Simply asserting that an incident is avoidable doesn’t help in actual avoidance. Managers and consultants pour a lot of effort into safety programmes and trainings that have limited impact on incidents. In this article, I will show how asset-intensive organisations can avoid incidents by applying visual analytics to data they already have.

Treading carefully

Statistics from HSE tell us that 8,500 work related incidents were reported from the warehousing and road haulage industries last year – almost 1,600 of these incidents resulted in major injuries such as fractures and amputations. The main causes of workplace injuries in the warehousing industry are slips and trips, manual handling, work at height, vehicles in and around the warehouse, and moving or falling objects. The direct solutions proposed to reduce injuries suffered as a result of these incidents include ensuring regular risk assessments of workspaces occur before work commences, that all staff receive training for activities such as manual handling, loading and driving vehicles in the workplace; and that equipment, vehicles and storage areas are regularly maintained and safety-checked.

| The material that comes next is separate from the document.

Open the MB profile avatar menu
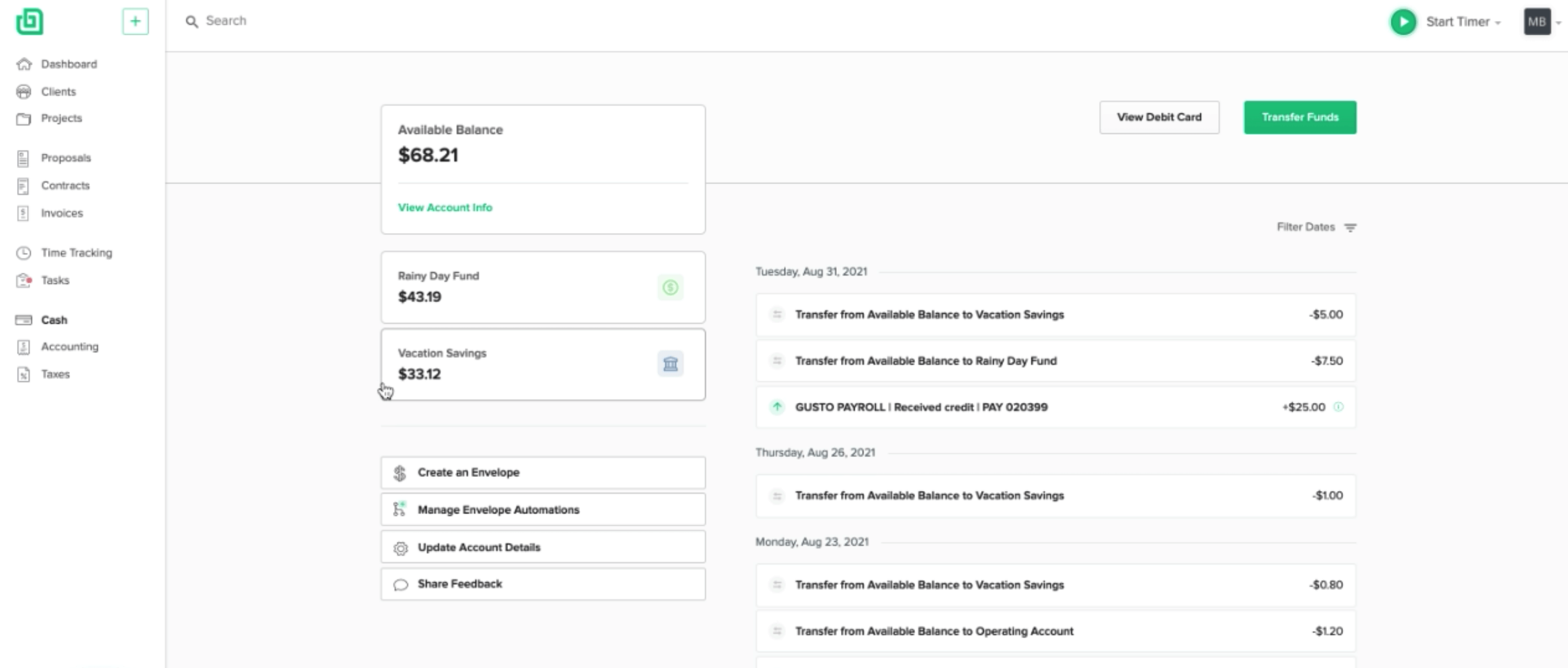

Given that executives invest time and resources to ensure safety programmes and training schemes are implemented, this intelligence is vital to creating and promoting a safer working environment. Identifying trends regarding where, when, why, and how incidents and injuries have occurred provides much-needed insight to change the environments and practices that lead to incidents. What are the most common types of incident? Where are the majority of incidents happening? Are there any commonalities in the causes of incidents? Who is responsible for incidents and how can safety initiatives be targeted at certain departments, teams or positions? These are the questions that need to be answered.

Safety across the board

In large-scale operations with disparate departments and tall management structures, safety programmes and training initiatives can operate in isolation. This fails to promote a culture of safety across the entire organisation and can lead to conflicting attitudes and practices related to safety within the workplace. Furthermore, the volume of assets within a warehousing and logistics environment, all producing data in real-time, means the IT infrastructure underpinning these operations is vast. In most instances today, safety-related data is stored and analysed in siloed data systems that are scattered across the organisation.

Using the example of a distribution centre, storage requirements for hazardous materials may reside in an inventory system. The order-processing system assigns a place in the warehouse for hazardous materials, but may not know about the storage requirements. Information about workers trained and certified to handle hazardous materials may reside in an HR database. To ensure safe handling of hazardous, materials, the distribution centre manager would need to either have prior, tribal knowledge about materials, locations, and workers, or would need to manually cross reference three different data sources.

Advanced visual analytics solutions, such as Space-Time Insight’s Safety Intelligence, correlate data from multiple sources, analyse it, and present actionable results to users. This provides unique insights to safety professionals as to what, where, when, why and how incidents occurred or might occur on the future. By combining spatial, temporal and nodal analysis to give users a 360-degree actionable understanding of incidents that have occurred or might take place in the future, Safety Intelligence identifies patterns and anomalies that might indicate unsafe conditions and identifies what actions should be taken. This provides managers and executives with a contextualised understanding of safety incidents and concerns across an organisation, as opposed to isolated information that is difficult to correlate or act on.

Gaining a clear overview of the health and safety situation across the organisation and gathering data-led insights to help identify and solve potential hazards can make warehouses and logistics organisations safer places to work. This information can help to shape future training schemes, priority focus areas and the direction of change across the organisation required to make it a safer place to work.